Many young people today — Gen Z’ers — grew up mostly during the Obama years. These kids are now some of the most aggressive leftists in the country, emboldened by a state that wasn’t quite so dedicating to killing them as it used to be.

I wasn’t so lucky. At the tailing end of the Millennial generation, I spent most of my childhood and adolescence with Bush in office. A time when there was not even a chance of the federal government standing with the common people, the poor and the non-white and the queer and the female and the Muslim. I remember all too vividly how vital the unity of the Left was, how relentlessly the Republicans pursued their malicious and hateful agenda.

And today, I would happily, with joy in my heart, take another four years, another eight years — hell, another SIXTEEN years — of George Bush as president, than watch Donald Trump spent a month with his malignant ass plopped down behind the president’s desk in the Oval Office. Than to permit Donald Trump five minutes in which to carress the proverbial Button. And I would rather see a constitutional crisis than let this vicious simpleton come within a mile of the Supreme Court’s power, unless in chains and as an object of its wrath.

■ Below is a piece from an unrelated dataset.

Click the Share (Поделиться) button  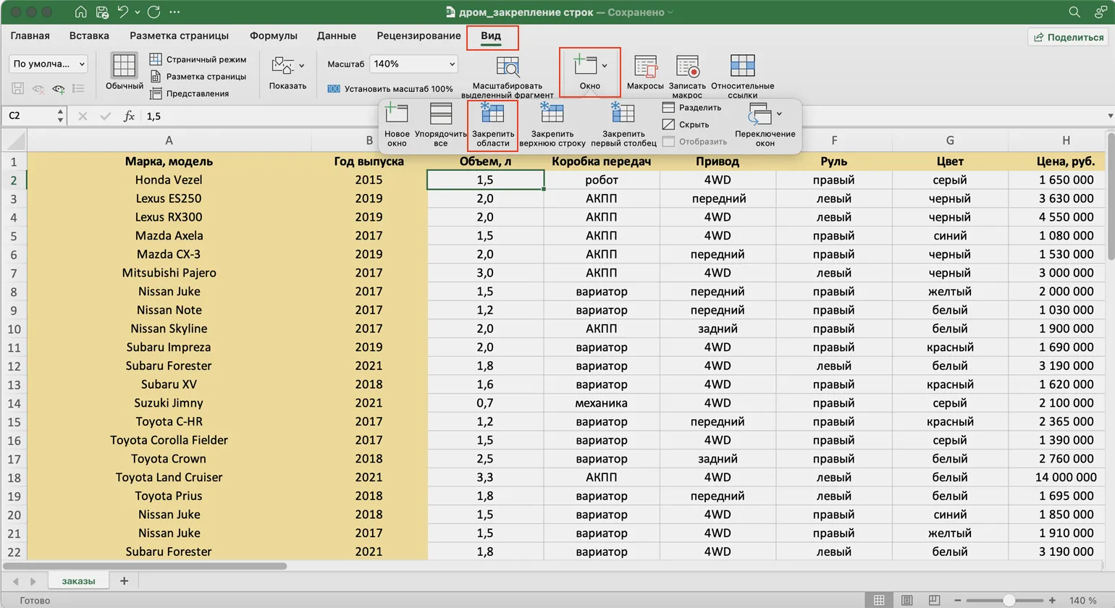pos(1068,37)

This election has proven beyond a shadow of a doubt that the unity of the Left is no longer optional. Because if it weren’t for our factionalism, Hillary Clinton would have won. If it wasn’t for the egotists who voted for Jill Stein — a madwoman with as many positions on a given subject as there are hours in the day, a bloodthirsty accelerationist who cheered Clinton’s loss and who will watch, munching popcorn, while innocents die in the streets, who will cheer as the bombs fall because maybe, somewhere, a banker is dying of radiation poisoning — we would not now be facing the prospect of an outright Nazi oozing into the highest office in the nation and dragging us all to hell with him.

So it’s time to stop bickering with one another about whether council communism or syndicalism or whatever is the One True Ideology. To put off for another four or, god forbid, eight years putting each other in gulags or flattening each other with tanks. To put our own agendas aside and work with anybody, no matter how distasteful, who could be a useful ally against the maniac America just voted to hand our country to on a silver platter. We can always kill each other later.

As Donald Trump plods, drooling, through the White House on the evening of 20 January 2017, pissing on every symbol of the President’s authority to mark it as his own, the Left — and hell, any of the precious few on the Right who remain opposed to outright Nazism — need to stand as one. We don’t have to love each other. We just need to keep Hitler 2.0 from murdering the world.